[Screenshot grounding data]
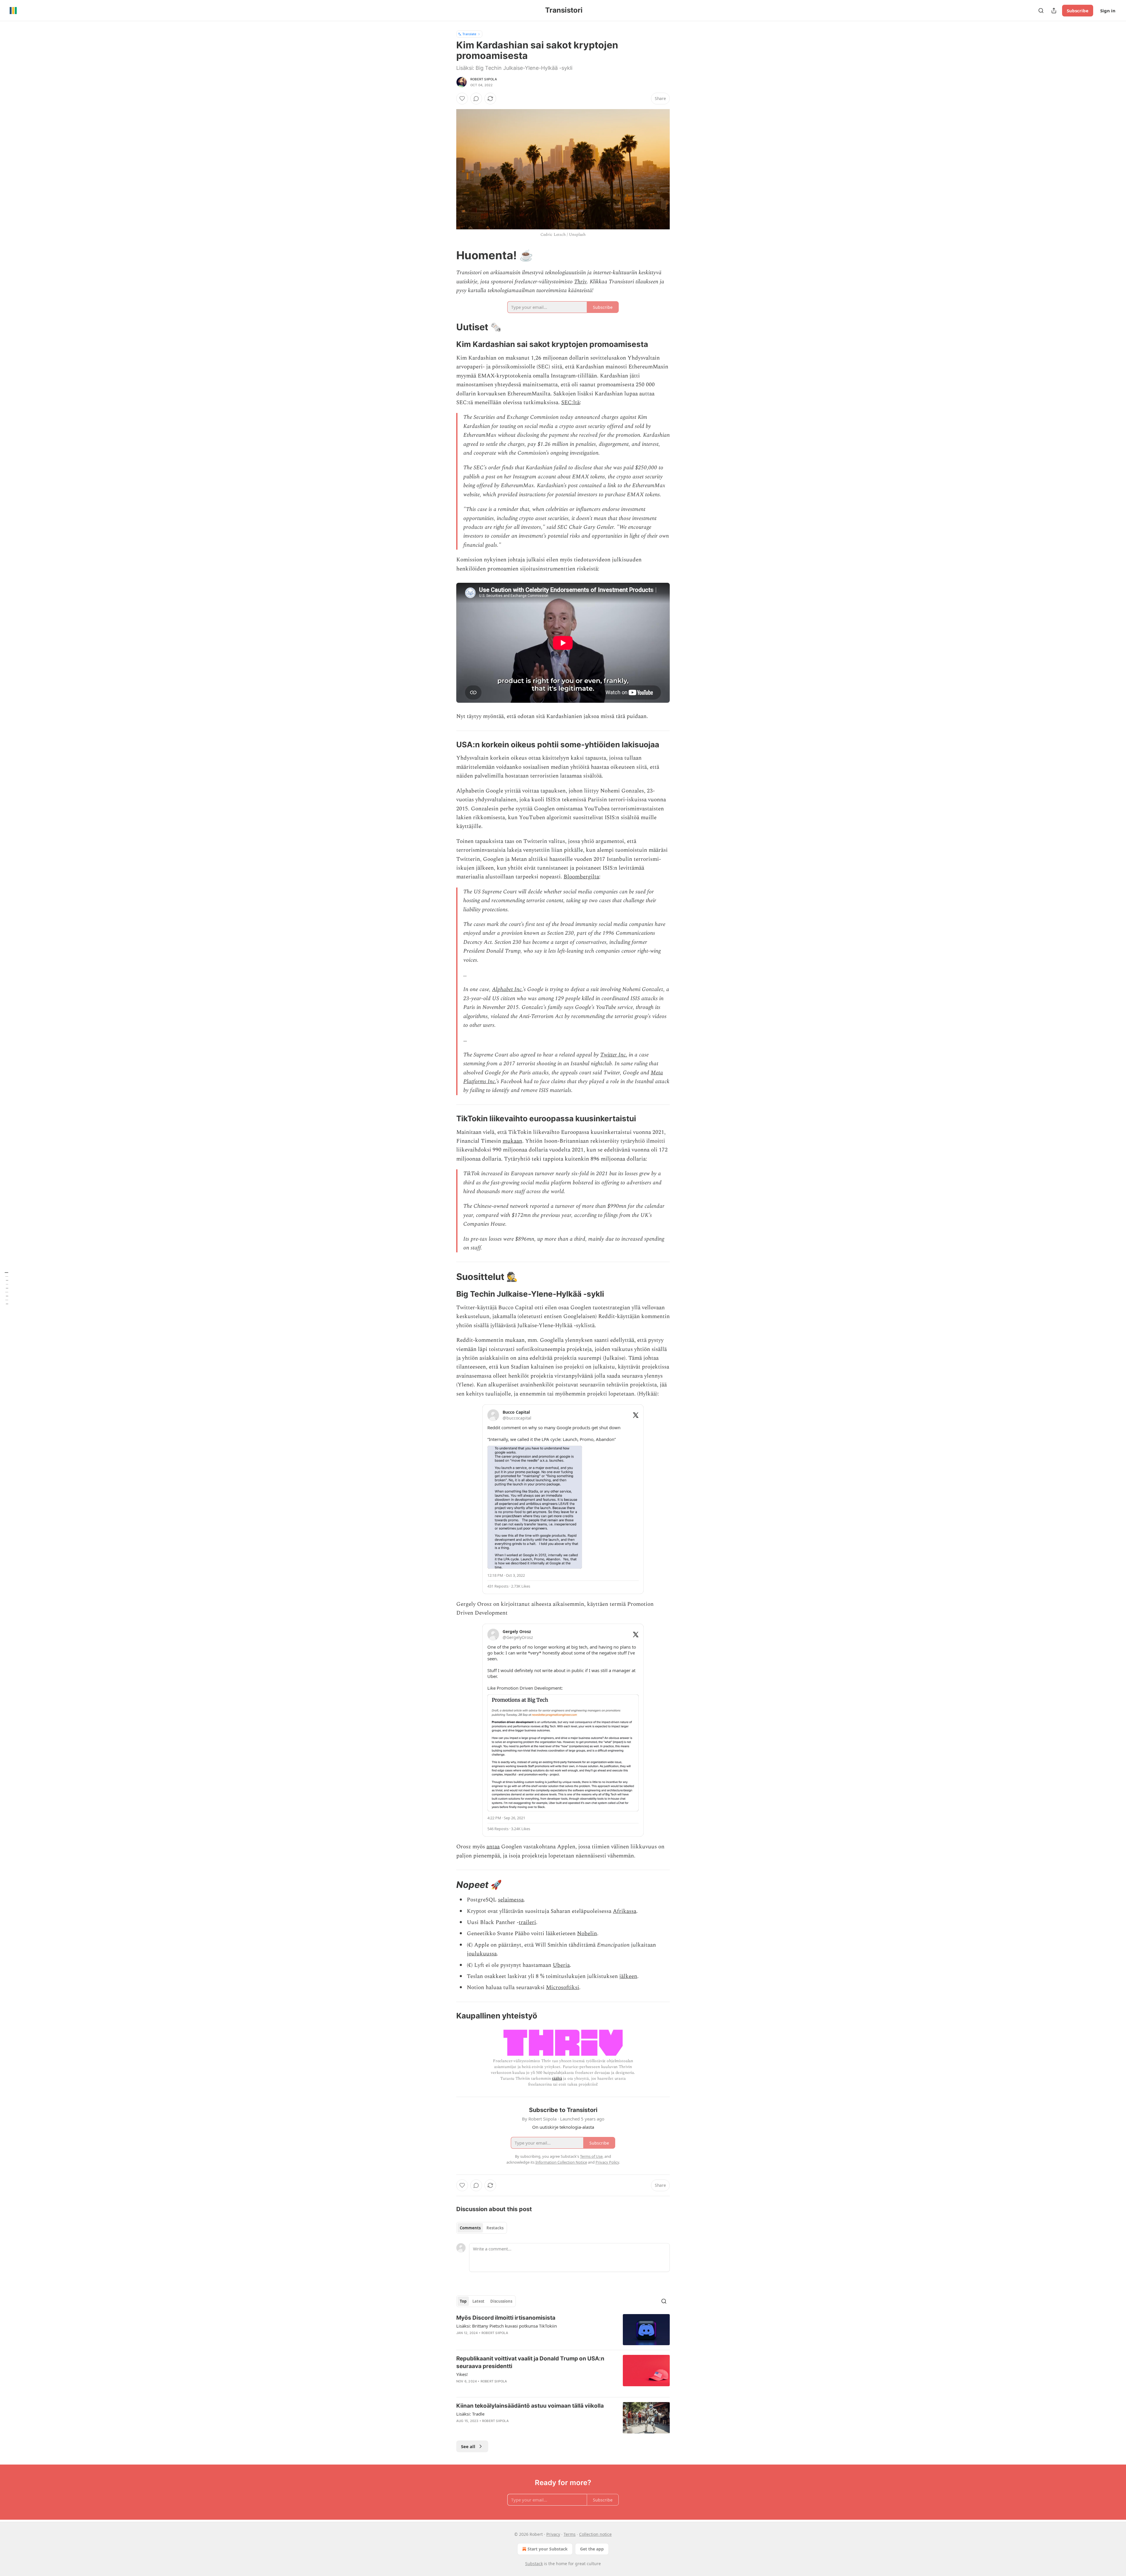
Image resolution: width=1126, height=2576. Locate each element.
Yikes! (462, 2374)
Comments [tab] (470, 2227)
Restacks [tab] (494, 2227)
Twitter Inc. (613, 1055)
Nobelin (587, 1933)
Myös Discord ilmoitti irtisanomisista (505, 2317)
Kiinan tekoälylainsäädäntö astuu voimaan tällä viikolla (530, 2405)
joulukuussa (482, 1954)
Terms (570, 2534)
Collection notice (595, 2534)
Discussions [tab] (501, 2301)
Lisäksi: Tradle (470, 2414)
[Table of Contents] (6, 1287)
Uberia (561, 1965)
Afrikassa (624, 1911)
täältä (557, 2078)
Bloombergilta (581, 877)
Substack (534, 2563)
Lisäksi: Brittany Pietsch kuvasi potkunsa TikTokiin (506, 2326)
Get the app (592, 2549)
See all (468, 2446)
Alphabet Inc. (507, 989)
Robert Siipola (483, 79)
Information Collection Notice (561, 2162)
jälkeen (628, 1976)
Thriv (580, 281)
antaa (493, 1846)
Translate (469, 34)
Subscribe (1077, 10)
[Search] (1041, 10)
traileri (527, 1922)
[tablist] (481, 2228)
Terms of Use (591, 2156)
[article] (563, 2330)
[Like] (462, 98)
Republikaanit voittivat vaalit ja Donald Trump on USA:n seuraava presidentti (530, 2362)
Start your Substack (548, 2549)
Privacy (553, 2534)
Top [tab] (463, 2301)
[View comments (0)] (476, 98)
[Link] (448, 255)
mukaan (512, 1141)
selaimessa (511, 1900)
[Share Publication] (1054, 10)
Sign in (1107, 10)
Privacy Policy (607, 2162)
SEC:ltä (570, 402)
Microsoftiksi (562, 1987)
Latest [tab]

Exercise prompt: Before you finish, make sure every line above has been repeated exactly and no picture remains in the copy.

Answer section:
Image resolution: width=1126, height=2576. Locate each element.
Yikes! (462, 2374)
Comments [tab] (470, 2227)
Restacks [tab] (494, 2227)
Twitter Inc. (613, 1055)
Nobelin (587, 1933)
Myös Discord ilmoitti irtisanomisista (505, 2317)
Kiinan tekoälylainsäädäntö astuu voimaan tällä viikolla (530, 2405)
joulukuussa (482, 1954)
Terms (570, 2534)
Collection notice (595, 2534)
Discussions [tab] (501, 2301)
Lisäksi: Tradle (470, 2414)
[Table of Contents] (6, 1287)
Uberia (561, 1965)
Afrikassa (624, 1911)
täältä (557, 2078)
Bloombergilta (581, 877)
Substack (534, 2563)
Lisäksi: Brittany Pietsch kuvasi potkunsa TikTokiin (506, 2326)
Get the app (592, 2549)
See all (468, 2446)
Alphabet Inc. (507, 989)
Robert Siipola (483, 79)
Information Collection Notice (561, 2162)
jälkeen (628, 1976)
Thriv (580, 281)
antaa (493, 1846)
Translate (469, 34)
Subscribe (1077, 10)
[Search] (1041, 10)
traileri (527, 1922)
[tablist] (481, 2228)
Terms of Use (591, 2156)
[article] (563, 2330)
[Like] (462, 98)
Republikaanit voittivat vaalit ja Donald Trump on USA:n seuraava presidentti (530, 2362)
Start your Substack (548, 2549)
Privacy (553, 2534)
Top [tab] (463, 2301)
[View comments (0)] (476, 98)
[Link] (448, 255)
mukaan (512, 1141)
selaimessa (511, 1900)
[Share Publication] (1054, 10)
Sign in (1107, 10)
Privacy Policy (607, 2162)
SEC:ltä (570, 402)
Microsoftiksi (562, 1987)
Latest [tab]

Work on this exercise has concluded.